I suspect that a key historical contingency leading to such revolutionary and society-destroying attitudes is the spread of new forms of media and information technology. Major periods of political and social instability tend to correspond with the spread of new media technologies: the printing press was instrumental in the Wars of Religion, the radio to the World Wars and 20th century genocides, and now social media to the political disruption of the early 21st century. What these technologies share is a quantitative escalation in the amount of information available to leaders and citizens, and how quickly it can be delivered, in ways that appear to dramatically escalate the costs of maladaptions. I see it as inevitable that the initial period of any new period of media technology should see an uptick in ideological difference, with the concomitant risk of real, disruptive conflict.

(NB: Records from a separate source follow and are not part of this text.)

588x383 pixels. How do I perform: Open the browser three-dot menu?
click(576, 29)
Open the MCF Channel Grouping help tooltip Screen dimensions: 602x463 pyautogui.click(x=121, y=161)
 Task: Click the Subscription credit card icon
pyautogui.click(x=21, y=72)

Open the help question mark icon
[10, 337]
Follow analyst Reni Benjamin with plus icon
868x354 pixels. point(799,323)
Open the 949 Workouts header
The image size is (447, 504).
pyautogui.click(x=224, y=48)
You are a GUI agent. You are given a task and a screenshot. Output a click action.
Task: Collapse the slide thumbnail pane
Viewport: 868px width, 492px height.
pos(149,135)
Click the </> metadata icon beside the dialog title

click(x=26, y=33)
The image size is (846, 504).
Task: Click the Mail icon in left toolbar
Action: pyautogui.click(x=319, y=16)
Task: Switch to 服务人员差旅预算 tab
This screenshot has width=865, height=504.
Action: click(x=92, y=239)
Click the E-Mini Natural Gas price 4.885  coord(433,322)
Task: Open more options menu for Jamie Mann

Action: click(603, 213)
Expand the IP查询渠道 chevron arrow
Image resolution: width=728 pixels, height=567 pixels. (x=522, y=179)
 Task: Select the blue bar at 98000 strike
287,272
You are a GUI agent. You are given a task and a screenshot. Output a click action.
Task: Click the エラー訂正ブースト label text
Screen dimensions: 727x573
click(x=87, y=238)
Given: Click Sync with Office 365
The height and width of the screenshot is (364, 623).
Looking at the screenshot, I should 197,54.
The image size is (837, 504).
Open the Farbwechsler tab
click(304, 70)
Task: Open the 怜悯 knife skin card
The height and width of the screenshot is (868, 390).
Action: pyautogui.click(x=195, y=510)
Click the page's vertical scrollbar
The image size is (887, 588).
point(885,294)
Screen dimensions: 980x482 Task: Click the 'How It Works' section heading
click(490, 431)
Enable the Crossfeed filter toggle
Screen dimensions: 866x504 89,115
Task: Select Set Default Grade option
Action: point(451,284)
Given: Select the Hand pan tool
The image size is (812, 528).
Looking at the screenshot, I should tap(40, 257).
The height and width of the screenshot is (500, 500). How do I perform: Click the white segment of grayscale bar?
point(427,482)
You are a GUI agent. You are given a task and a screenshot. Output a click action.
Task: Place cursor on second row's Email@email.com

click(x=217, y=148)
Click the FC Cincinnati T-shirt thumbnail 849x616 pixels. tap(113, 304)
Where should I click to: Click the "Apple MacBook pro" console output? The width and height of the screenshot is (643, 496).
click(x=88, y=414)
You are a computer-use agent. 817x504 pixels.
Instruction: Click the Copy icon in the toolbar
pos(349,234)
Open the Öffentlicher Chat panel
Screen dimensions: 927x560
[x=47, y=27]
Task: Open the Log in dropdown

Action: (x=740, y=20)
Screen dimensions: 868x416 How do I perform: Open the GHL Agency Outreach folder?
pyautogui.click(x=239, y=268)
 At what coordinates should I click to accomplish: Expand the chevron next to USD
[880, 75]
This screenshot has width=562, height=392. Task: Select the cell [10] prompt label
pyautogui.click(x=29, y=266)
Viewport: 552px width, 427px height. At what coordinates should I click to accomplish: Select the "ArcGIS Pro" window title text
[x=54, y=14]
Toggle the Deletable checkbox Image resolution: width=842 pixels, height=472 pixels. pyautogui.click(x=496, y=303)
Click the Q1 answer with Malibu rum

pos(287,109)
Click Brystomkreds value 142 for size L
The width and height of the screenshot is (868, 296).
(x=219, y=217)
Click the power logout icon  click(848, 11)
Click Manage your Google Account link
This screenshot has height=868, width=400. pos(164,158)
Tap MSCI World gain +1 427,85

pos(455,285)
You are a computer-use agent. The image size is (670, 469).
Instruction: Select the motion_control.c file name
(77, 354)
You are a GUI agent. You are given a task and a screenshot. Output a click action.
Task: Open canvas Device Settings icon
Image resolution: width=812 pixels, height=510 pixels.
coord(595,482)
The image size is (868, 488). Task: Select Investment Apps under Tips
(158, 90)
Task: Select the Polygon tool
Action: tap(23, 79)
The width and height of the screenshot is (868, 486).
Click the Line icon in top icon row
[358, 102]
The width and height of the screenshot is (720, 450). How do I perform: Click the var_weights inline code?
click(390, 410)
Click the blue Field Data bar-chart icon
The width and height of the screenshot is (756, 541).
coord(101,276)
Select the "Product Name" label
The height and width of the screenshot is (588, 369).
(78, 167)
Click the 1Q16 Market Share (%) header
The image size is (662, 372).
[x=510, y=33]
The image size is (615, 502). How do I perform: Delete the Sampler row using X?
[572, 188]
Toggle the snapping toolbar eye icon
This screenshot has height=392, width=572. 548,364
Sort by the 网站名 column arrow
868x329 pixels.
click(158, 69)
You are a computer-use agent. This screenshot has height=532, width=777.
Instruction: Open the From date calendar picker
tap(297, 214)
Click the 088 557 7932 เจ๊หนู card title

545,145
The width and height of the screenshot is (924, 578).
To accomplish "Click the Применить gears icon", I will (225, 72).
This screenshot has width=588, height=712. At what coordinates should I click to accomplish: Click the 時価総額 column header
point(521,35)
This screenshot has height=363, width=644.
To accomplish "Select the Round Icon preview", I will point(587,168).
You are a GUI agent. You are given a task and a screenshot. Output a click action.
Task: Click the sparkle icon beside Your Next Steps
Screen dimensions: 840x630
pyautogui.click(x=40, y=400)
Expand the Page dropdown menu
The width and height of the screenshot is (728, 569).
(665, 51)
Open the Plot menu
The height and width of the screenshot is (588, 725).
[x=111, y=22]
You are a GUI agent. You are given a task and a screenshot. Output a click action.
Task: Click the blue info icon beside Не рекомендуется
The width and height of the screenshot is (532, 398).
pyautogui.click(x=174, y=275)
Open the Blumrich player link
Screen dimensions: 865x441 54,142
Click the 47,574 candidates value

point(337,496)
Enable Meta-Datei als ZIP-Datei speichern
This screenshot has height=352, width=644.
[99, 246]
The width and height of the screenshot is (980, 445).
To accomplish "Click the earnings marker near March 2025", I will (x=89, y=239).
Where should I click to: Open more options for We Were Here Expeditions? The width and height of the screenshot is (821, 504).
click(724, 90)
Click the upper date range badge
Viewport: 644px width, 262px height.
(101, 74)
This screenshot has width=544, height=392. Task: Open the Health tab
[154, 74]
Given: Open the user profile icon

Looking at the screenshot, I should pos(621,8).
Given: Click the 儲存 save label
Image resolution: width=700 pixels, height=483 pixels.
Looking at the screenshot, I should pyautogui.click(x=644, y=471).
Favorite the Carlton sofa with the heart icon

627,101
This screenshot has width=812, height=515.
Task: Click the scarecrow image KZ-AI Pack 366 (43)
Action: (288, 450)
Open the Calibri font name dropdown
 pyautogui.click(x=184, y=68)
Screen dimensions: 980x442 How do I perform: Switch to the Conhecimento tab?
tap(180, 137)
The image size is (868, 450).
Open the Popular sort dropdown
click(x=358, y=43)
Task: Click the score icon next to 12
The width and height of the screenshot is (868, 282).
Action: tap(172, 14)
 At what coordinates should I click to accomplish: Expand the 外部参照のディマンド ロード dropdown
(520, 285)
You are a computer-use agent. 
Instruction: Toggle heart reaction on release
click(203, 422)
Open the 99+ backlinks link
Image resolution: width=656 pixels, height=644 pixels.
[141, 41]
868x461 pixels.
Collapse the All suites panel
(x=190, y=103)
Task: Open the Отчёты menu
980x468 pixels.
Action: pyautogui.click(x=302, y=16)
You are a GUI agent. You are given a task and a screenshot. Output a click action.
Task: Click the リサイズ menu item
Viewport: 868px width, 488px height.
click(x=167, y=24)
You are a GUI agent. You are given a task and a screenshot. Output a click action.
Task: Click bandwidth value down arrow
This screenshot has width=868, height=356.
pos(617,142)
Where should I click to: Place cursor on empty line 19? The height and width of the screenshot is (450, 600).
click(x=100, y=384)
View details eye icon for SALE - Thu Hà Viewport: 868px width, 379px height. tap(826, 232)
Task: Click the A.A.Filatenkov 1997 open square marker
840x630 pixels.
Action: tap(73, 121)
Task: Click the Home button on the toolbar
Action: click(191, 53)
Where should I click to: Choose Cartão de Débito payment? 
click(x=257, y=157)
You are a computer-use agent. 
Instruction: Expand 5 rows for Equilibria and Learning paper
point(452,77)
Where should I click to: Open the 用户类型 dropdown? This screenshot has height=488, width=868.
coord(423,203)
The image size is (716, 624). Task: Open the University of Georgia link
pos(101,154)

Of course, one of the ways in which sudden access to new information leads to poor social outcome is by paralysing the decision-making capabilities of leaders and institutions who were socialised to operate in a lower-information environment. Uncertain about what or who to believe and how the new media will respond to their actions, politicians can become either unable to act, or driven to extremes as they overcorrect in response to the new signals they are received. 

The other way in which media incites conflict is by making citizens more aware of differences among themselves that were previously hidden. For example, different social classes become more likely to encounter ‘how the other half live’, religious systems are likely to be exposed to greater scrutiny and differing cultural practices which were previously geographically remote will seem very near indeed. Twitter and other social platforms have become such outrage machines (on both the right and left) because we are no longer able to discriminate between in-group and out-group behaviour. New media increases the likelihood that we have a dyadic encounter with ‘the other’, and without learned social norms to regulate such encounters both sides will likely "defect" from continued social interaction.

Drop out or plug in?

The wrong way to respond this New Dark Age is to try to erect walls between ideological groups and ideas, privileging existing prejudices and beliefs and hoping that we can go back to the good old days when we didn’t need to interact with those people. This parochial instinct for order fuels the right-wing nationalist’s ridiculous ideas on racial and religious separatism. But it also, I believe, lies behind some nanny state, authoritarian tendencies within the left. 

The instinct to retreat into comfortable ideological bubbles, where everyone agrees with one another, is  the very definition of conservatism. Ecological preservation of regressive ideas and ideologies, by creating an environment in which they are immune from exposure to critical or contrasting views, inhibits cultural progress. Mono-cultures that cannot withstand regular contact with mutant competitors are fragile; diversified cultures are adaptable and robust. Specialisation leads to extinction. Some conservatives on the right are always going to be comfortable with that. The left should not be.

In the long run, I am a firm believer that the same information technology that brings new awareness of difference also operates in the longer run to forge new, inclusive communities and identities. Cultural norms and practices that are genuinely maladaptive will die off in favour of strategies that deliver better payoffs. A mixed cultural equilibria will shift until a new stable arrangement is found. Through a process of repeated interaction, new community norms are forged that, even if they do not lead to agreement, create to a modus vivendi or agreed terms on which the debate is to be conducted. Some of those norms, particularly against ideological cancers such as fascism and nationalism, will have to enforced by speech and deeds that demonstrate they are not to be imitated. So long as brave people like Heather Heyer are willing to act in favour of their democracy, I have confidence it will prevail.